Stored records
===============

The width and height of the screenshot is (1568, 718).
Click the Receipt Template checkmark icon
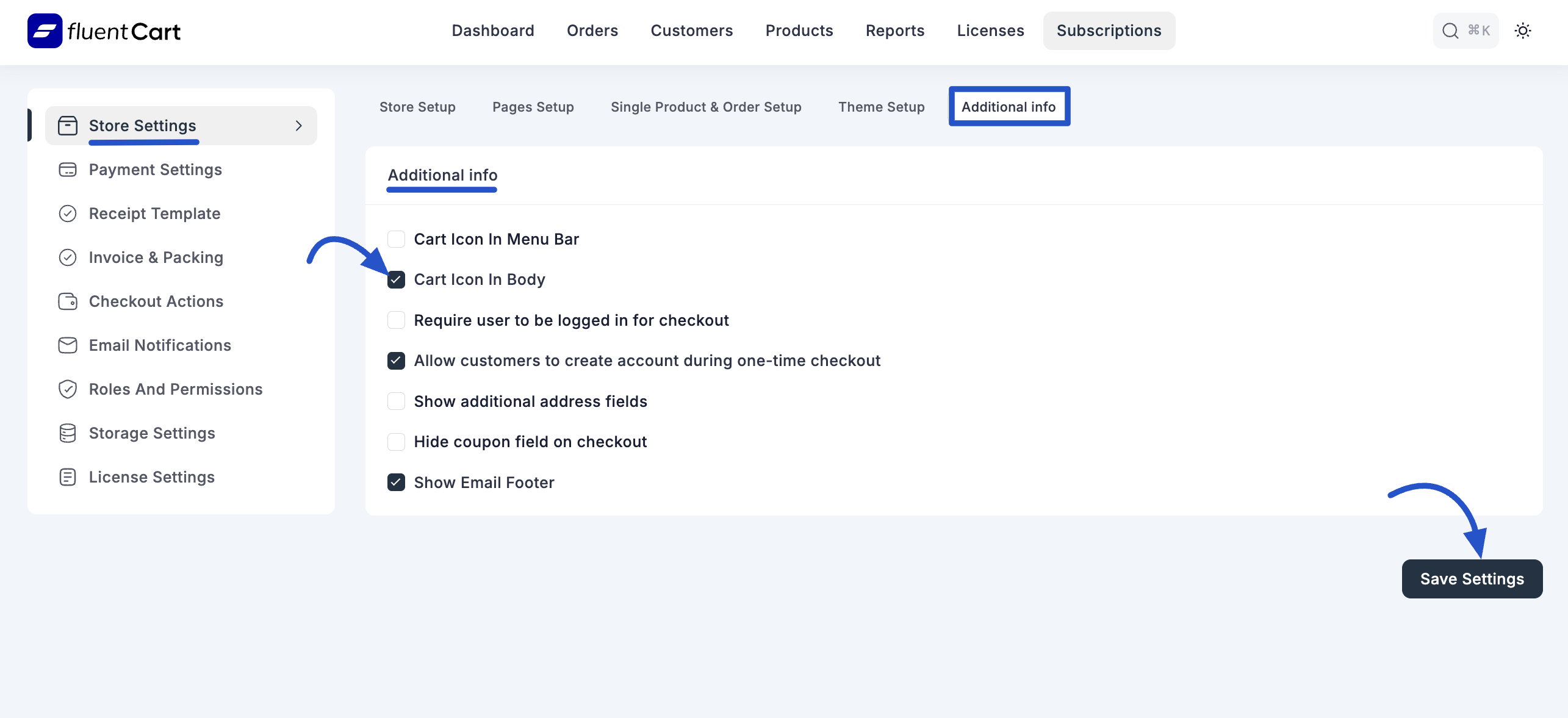pyautogui.click(x=68, y=214)
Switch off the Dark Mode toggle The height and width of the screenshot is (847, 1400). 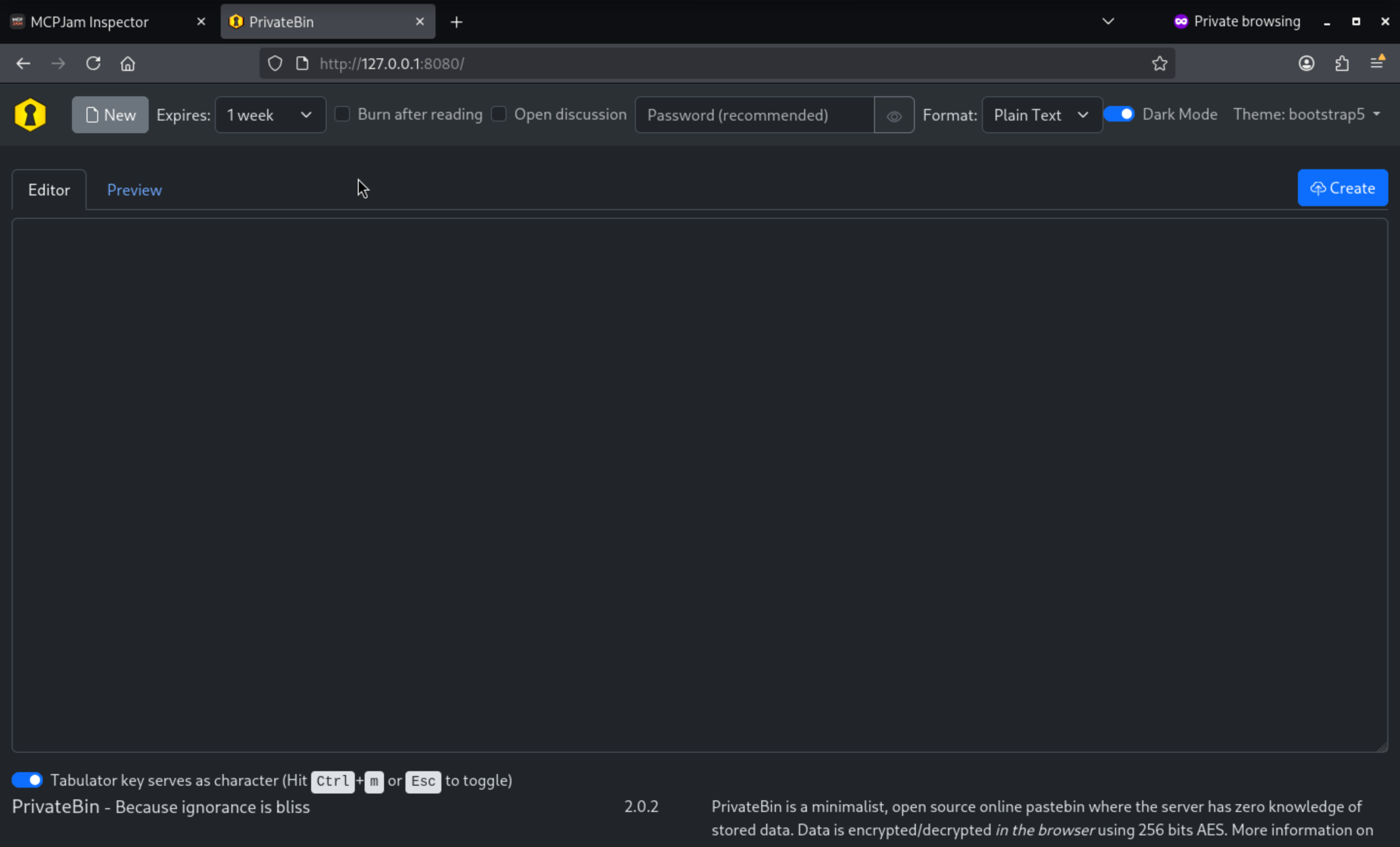click(x=1119, y=114)
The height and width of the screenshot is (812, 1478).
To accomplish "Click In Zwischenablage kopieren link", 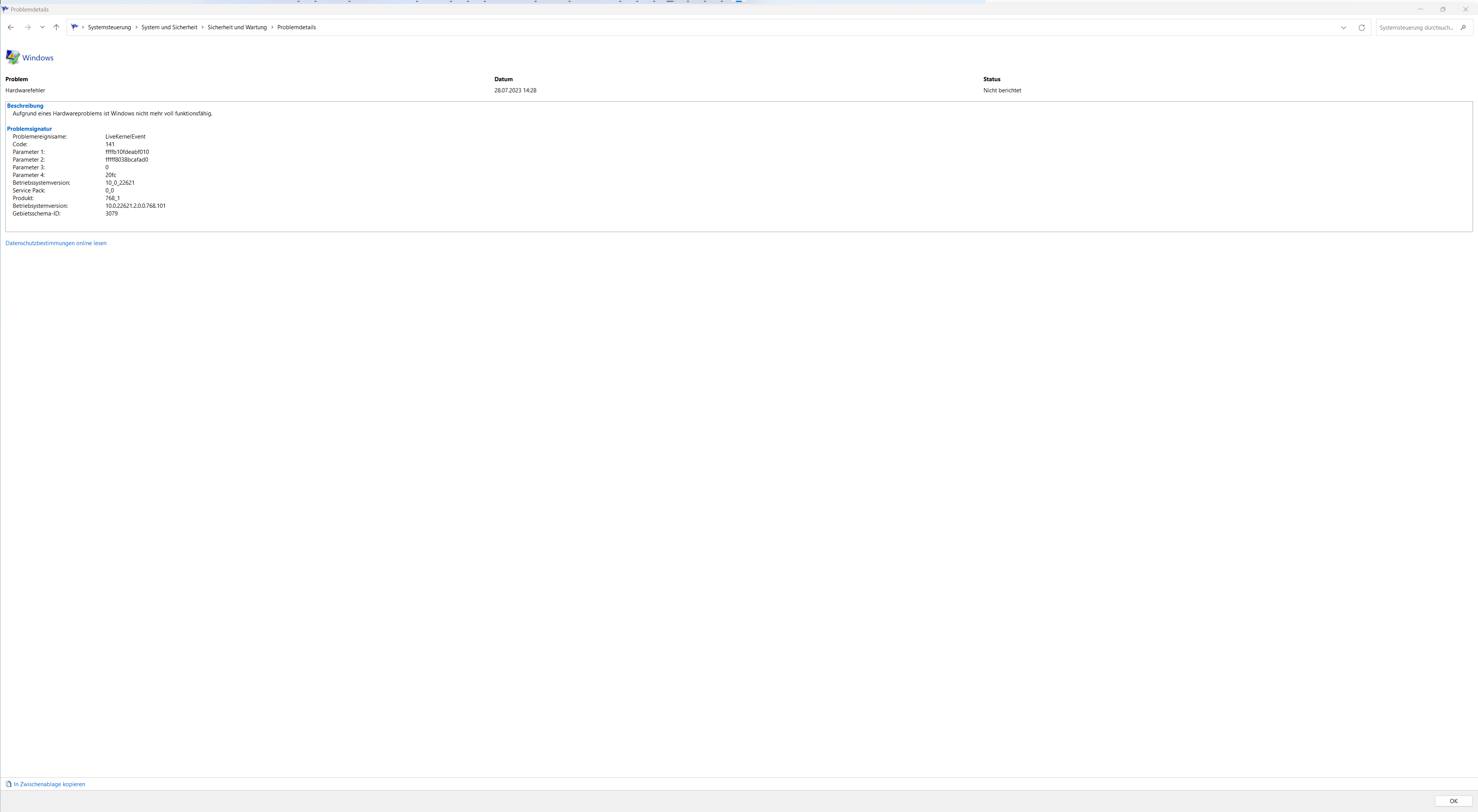I will coord(49,784).
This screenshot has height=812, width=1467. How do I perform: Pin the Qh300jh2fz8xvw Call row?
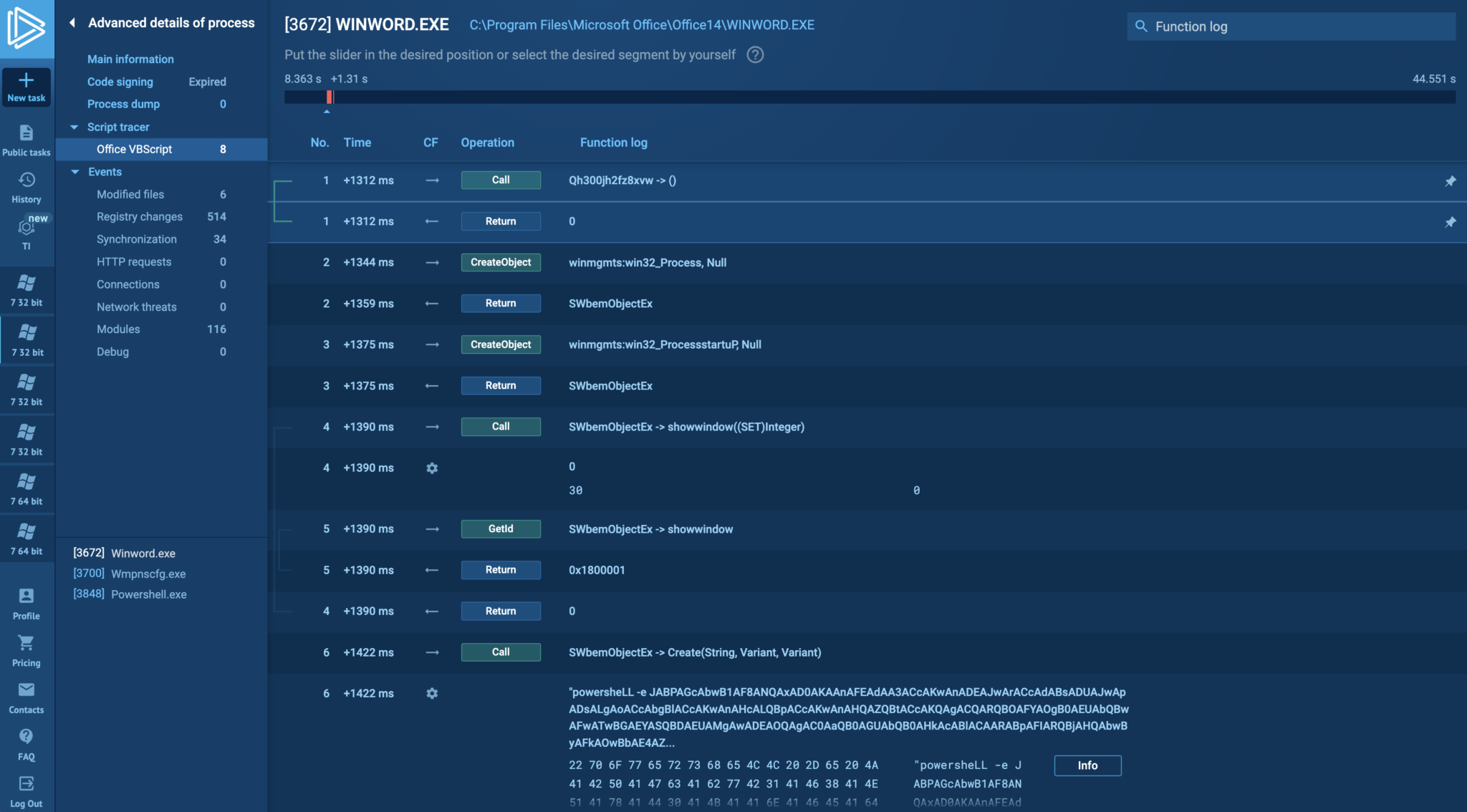(1450, 181)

===============

:: Assignment ::
Pictures stay out; reproduce exactly the lines from the one containing "This screenshot has" through the end of the data.

:: Expected answer ::
This screenshot has height=812, width=1467. How do I perform: Pin the Qh300jh2fz8xvw Call row?
(1450, 181)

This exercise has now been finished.